Pasó años buscando respuestas.
O más bien, pasó años buscando a alguien que tuviera
respuestas.
Respuestas en las cuáles creer, por supuesto.
Respuestas que al menos parecieran verdaderas.
Pasó así por varias iglesias y tuvo reuniones con
numerosas personas.
Algunos parecían saber, por supuesto, pero
finalmente solo encontraba decepciones.
Cuando ya prácticamente había dejado de buscar le
hablaron de alguien que vivía en la montaña.
Sin mucha esperanza fue hasta donde vivía esta
persona.
Era un hombre de unos sesenta años que vivía solo
en una cabaña.
Le dieron mal la información, le dijo el
hombre de la cabaña.
Yo no tengo respuestas.
Solo sé doblar cucharas.
Poco después le demostró que era cierto.
Puso una cuchara de metal sobre la mesa, y tras
concentrarse y mirarla fijamente la dobló sin tocarla en lo absoluto.

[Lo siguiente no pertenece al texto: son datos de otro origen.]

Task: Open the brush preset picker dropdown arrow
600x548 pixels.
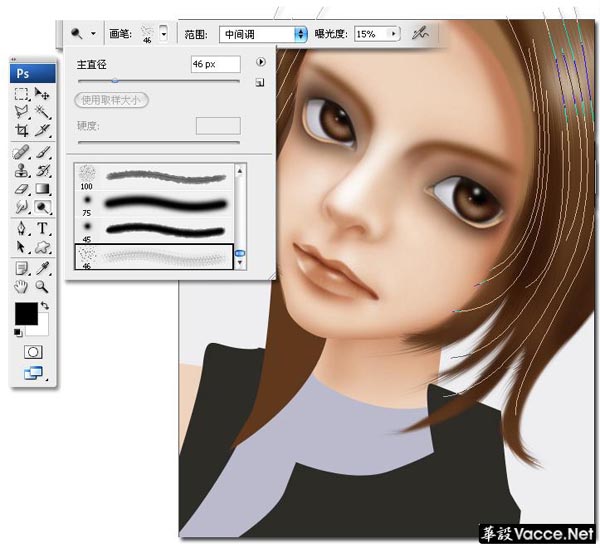Action: [163, 34]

Ni siquiera puedo decirle cómo lo hago, agregó
el hombre.
Ni esa respuesta tengo.
El que buscaba respuestas miró la cuchara y por un
momento pensó que era más de lo que había encontrado en otros sitios.
Era solo un metal torcido, es cierto, pero al menos se trataba de algo verdadero.
El metal torcido, digamos, era algo verdadero.
No contenía el secreto del sentido de la vida ni la
respuesta sobre la existencia de Dios, pero lo cierto es que la presencia de aquel
metal torcido lo tranquilizaba un poco.
Si quiere puede llevarse la cuchara torcida,
dijo el hombre que la había torcido.
Gracias, contestó el hombre que buscaba
respuestas.
Se guardo entonces la cuchara en un bolsillo y mientras
se alejaba, apoyó su mano en el metal frío de aquel objeto.
Uno puede creer en esto, pensaba el hombre,
mientras subía al auto.
Uno puede creer en esto, repetía, y con esto basta.